Microsoft’s $69 billion Activision takeover nears completion as court rejects regulatory challenges

Microsoft’s $69 billion Activision takeover nears completion as court rejects regulatory challenges

A U.S. appeals court on Friday denied federal regulators’ attempt to block Microsoft from finalizing its $68.7 billion acquisition of video game maker Activision Blizzard. The court ruling clears the way for the completion of the largest acquisition in tech history, ending a legal battle over concerns about competition.

In a brief ruling, a panel of three judges on the 9th U.S. Circuit Court of Appeals concluded that there were no grounds to prevent Microsoft from completing the deal, which has been in progress for nearly 18 months and involves the purchase of popular video game franchises like Call of Duty.

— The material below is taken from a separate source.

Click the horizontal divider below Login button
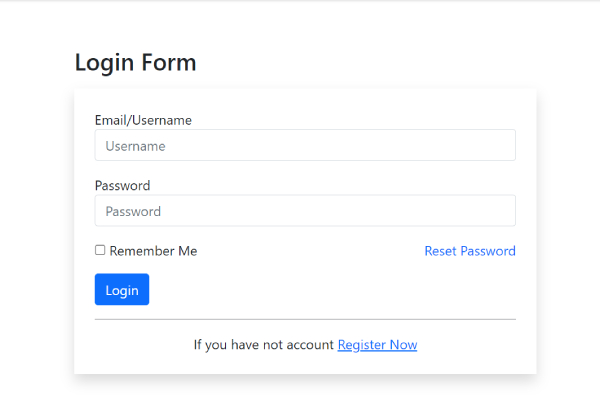305,319
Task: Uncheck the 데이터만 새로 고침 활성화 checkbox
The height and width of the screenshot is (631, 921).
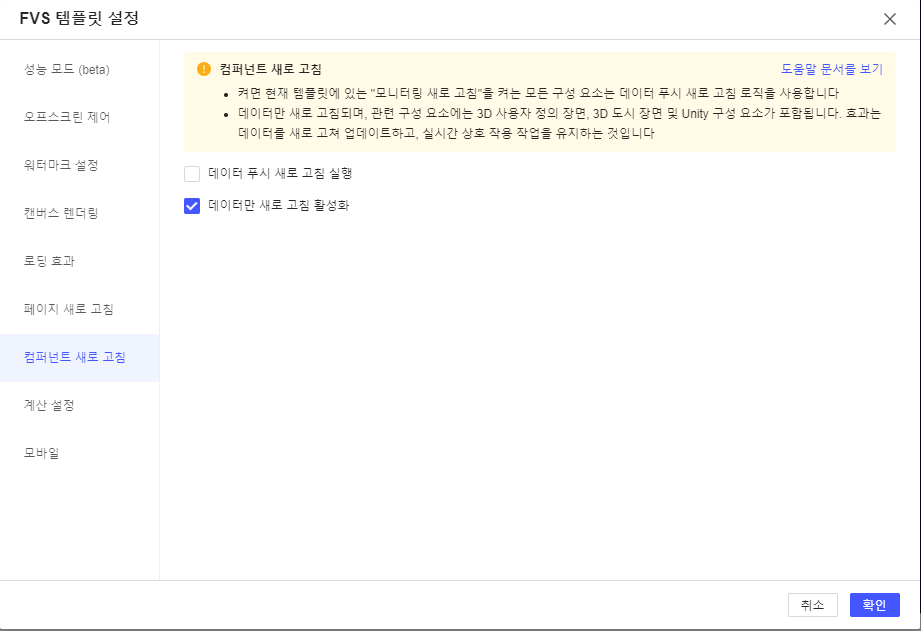Action: pyautogui.click(x=192, y=206)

Microsoft, based in Redmond, Washington, could face a termination fee of $3 billion if the deal is not concluded by Tuesday.

“This brings us one step closer to the end of this lengthy process of global regulatory reviews,” said Microsoft President Brad Smith in a statement.

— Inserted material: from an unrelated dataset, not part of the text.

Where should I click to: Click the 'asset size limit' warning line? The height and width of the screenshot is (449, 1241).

The appeal filed by the U.S. Federal Trade Commission (FTC) was a last-ditch effort by antitrust enforcers to stop the merger. However, another federal judge previously ruled against the agency’s attempt to block the deal. The FTC sought an injunction to prevent Microsoft from closing the deal as early as this weekend.

The FTC declined to comment on the ruling.

The earlier ruling by U.S. District Judge Jacqueline Scott Corley stated that the FTC had not demonstrated substantial harm resulting from the deal. Corley emphasized Microsoft’s commitments and economic incentives to make Call of Duty available on rival gaming systems like Sony’s PlayStation and Nintendo’s Switch.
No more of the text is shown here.